In the two trials, patients with PAH showed an improvement of 36 metres in the 6-minute-walk test (a standard outcome measure of improvement in exercise capacity) from the baseline after 12 weeks compared to placebo. Patients with CTEPH showed an improvement of 46 metres in the test from the baseline after 16 weeks compared to placebo.
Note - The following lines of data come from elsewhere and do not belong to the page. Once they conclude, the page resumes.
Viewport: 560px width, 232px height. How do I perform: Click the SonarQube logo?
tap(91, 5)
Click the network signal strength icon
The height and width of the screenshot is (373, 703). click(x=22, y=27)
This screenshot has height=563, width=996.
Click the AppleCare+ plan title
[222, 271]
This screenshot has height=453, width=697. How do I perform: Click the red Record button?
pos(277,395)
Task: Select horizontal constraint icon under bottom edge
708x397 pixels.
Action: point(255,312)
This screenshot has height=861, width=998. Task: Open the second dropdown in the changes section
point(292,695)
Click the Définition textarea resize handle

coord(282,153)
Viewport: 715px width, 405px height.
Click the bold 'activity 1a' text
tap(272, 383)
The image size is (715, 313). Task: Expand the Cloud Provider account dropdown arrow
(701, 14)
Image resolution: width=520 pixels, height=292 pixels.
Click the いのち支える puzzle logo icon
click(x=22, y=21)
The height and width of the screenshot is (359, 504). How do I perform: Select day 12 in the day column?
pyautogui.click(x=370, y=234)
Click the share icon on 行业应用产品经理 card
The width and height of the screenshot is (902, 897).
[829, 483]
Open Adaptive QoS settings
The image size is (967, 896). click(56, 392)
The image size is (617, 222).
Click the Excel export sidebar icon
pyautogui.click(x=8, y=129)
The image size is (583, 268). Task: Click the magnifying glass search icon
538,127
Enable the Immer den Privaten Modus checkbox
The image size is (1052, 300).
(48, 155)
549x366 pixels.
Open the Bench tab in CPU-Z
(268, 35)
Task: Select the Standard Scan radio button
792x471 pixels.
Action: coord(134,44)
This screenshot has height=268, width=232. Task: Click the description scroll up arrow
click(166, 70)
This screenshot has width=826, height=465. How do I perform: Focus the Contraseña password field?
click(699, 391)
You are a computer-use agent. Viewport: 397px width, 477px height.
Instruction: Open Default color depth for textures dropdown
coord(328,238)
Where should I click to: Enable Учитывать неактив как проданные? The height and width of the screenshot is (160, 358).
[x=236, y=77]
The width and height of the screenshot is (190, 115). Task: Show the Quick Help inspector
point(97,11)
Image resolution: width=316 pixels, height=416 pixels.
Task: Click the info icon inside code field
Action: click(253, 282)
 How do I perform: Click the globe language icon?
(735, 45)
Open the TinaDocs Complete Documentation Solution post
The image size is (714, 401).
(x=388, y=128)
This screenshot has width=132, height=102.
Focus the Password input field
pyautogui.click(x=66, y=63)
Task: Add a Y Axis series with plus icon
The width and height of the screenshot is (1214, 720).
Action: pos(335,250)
The high interest generated by the trial results was not just due to the improvements in 6-minute walking time in both trials, but also due to the consistent results across the secondary end points in two distinct types of PH. “Besides PAH and CTEPH, riociguat also showed clinical effects in proof-of-concept studies in patients with PH secondary to left heart failure, interstitial lung disease and chronic obstructive pulmonary disease,” says Evgenov. “Taken together, these promising results suggest that sGC stimulators may constitute a valuable new therapy approach for various groups of PH.”

Nevertheless, “it would be too optimistic to say that riociguat would represent a cure [for PAH]; as with previous medications, in this trial there was no indication that patients had complete relief from the disease”, says Ghofrani. “I would like to make an analogy to the oncology field, where rarely is there a magic bullet, or single drug, that tackles an underlying tumour: a polytherapy approach is needed.”

Indeed, data also presented at the ACCP meeting indicated the potential of additional new PAH drugs in other classes; Actelion reported positive Phase III data for its novel dual endothelial receptor antagonist macitentan, which has been recently submitted to the US Food and Drug Administration for approval to treat PAH.